Связь в Кракове – по обычному методу.
Немедленно сообщите, в каком направлении продолжать работу. Дайте санкцию на действия.
Юстас».
«Юстасу.
Если убеждены в предстоящей войне, сообщите точные данные: главные направления ударов, силы, которые примут в них участие. Продолжайте сбор информации о националистах. Связь в Кракове получите.
Центр».
Омельченко оказался человеком плотненьким, маленьким, юрким, постоянно потеющим, с застывшей улыбкой на широком, по-девичьи румяном лице. Жена его была статной, красивой женщиной на том изломе, который обычно наступает к сорока годам – либо хороша будет до горделивой старости, либо вот-вот сделается такой каракатицей, взгляд на которую оставит наиболее прозорливых мужчин холостяками.

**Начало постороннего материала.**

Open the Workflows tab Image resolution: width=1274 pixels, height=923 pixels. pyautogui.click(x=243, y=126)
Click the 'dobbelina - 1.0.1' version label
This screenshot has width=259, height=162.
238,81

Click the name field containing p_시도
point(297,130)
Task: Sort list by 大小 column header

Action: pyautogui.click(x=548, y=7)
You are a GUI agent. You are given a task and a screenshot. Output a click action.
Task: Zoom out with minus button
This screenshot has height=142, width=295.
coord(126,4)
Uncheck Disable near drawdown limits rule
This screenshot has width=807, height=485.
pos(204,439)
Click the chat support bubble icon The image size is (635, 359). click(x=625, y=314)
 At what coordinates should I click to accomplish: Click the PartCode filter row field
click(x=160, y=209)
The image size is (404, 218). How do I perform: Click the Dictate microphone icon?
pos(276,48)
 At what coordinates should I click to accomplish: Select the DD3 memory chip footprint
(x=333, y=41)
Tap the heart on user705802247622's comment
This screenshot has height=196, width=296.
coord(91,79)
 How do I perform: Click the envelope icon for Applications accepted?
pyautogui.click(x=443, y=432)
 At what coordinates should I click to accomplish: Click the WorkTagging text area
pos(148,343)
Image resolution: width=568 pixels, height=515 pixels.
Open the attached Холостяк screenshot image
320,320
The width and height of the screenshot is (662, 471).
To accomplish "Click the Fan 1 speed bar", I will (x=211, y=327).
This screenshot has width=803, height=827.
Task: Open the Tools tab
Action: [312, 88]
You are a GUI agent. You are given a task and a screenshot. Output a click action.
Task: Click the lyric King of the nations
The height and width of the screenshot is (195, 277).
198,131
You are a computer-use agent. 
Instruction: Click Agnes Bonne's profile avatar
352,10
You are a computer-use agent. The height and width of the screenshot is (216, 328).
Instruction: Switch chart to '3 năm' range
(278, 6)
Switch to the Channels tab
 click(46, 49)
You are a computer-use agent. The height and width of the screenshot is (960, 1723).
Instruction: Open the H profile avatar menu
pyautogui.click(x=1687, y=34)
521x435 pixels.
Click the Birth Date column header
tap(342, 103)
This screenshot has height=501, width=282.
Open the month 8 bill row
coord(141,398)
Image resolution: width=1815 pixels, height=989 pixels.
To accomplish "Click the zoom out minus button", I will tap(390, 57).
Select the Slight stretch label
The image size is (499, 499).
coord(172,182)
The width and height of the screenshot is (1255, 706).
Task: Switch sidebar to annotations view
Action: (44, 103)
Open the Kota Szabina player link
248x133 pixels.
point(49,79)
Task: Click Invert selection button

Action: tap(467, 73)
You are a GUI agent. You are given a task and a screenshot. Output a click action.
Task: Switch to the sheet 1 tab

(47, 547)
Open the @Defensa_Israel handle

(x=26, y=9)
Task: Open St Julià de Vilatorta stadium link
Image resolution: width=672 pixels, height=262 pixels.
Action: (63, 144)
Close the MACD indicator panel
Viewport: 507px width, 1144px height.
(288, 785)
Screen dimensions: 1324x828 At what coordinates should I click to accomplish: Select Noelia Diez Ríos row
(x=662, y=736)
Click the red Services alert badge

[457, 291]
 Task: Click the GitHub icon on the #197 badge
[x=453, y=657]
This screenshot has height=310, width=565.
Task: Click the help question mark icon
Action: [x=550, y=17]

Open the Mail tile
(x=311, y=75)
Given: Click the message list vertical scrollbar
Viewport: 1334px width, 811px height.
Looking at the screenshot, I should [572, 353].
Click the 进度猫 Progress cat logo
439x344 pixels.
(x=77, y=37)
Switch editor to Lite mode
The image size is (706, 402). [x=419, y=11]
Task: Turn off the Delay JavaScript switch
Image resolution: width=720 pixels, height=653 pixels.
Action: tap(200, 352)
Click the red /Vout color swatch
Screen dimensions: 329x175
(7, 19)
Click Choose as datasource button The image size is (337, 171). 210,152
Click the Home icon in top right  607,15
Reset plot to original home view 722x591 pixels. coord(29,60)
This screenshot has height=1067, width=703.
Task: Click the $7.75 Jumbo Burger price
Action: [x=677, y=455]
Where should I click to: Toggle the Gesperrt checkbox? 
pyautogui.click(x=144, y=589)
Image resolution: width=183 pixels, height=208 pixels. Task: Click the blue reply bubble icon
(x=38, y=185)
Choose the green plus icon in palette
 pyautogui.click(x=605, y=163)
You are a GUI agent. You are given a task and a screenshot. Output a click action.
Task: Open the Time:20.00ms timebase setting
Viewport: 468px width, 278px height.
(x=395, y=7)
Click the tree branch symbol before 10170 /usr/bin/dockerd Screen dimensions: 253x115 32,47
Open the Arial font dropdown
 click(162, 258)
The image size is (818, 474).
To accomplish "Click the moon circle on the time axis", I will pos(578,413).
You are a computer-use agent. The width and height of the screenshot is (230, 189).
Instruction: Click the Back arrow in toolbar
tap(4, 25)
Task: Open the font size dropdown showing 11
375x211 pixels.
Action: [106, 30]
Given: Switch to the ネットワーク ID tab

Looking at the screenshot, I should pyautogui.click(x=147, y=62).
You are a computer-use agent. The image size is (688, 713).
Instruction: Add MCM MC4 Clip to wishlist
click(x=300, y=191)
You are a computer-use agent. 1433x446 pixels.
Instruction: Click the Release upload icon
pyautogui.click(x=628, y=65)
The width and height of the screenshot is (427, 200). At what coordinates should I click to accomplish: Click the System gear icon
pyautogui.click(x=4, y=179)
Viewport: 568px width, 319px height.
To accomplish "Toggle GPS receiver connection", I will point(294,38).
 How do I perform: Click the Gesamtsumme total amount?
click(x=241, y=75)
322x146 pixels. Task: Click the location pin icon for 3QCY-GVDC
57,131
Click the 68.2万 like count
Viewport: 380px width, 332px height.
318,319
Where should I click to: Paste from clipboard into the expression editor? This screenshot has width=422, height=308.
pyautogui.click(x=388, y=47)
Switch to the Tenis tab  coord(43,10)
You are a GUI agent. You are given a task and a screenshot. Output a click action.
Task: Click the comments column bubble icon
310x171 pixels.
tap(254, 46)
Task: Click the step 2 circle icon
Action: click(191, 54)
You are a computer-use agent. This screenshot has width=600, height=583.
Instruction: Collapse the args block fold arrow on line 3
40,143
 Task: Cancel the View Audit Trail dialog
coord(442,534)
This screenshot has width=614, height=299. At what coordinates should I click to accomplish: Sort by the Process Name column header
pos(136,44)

– Познакомьтесь, пожалуйста, господин Штирлиц, – улыбаясь еще шире, быстро рассыпал слова Омельченко. – Моя жена Елена.
– Очень приятно.
Елена кивнула головой, и что-то странное, похожее на усталое презрение ко всему, появилось на ее лице.
– Она по-немецки смущается говорить, – суетливо пояснил Омельченко, расплачиваясь с носильщиком, – только по-русски.
– По-русски? – удивился Штирлиц. – Или по-украински?
– Нет, Леночка русская, по рождению русская. По духу, конечно, наша, да и бабка ее, мне думается, была все же не москалькой, а украинкой. Она потому не говорит на украинском, что кажется ей, будто недостаточно хорошо знает. Такой, видите ли, характер: или чтоб все с блеском, или – никак.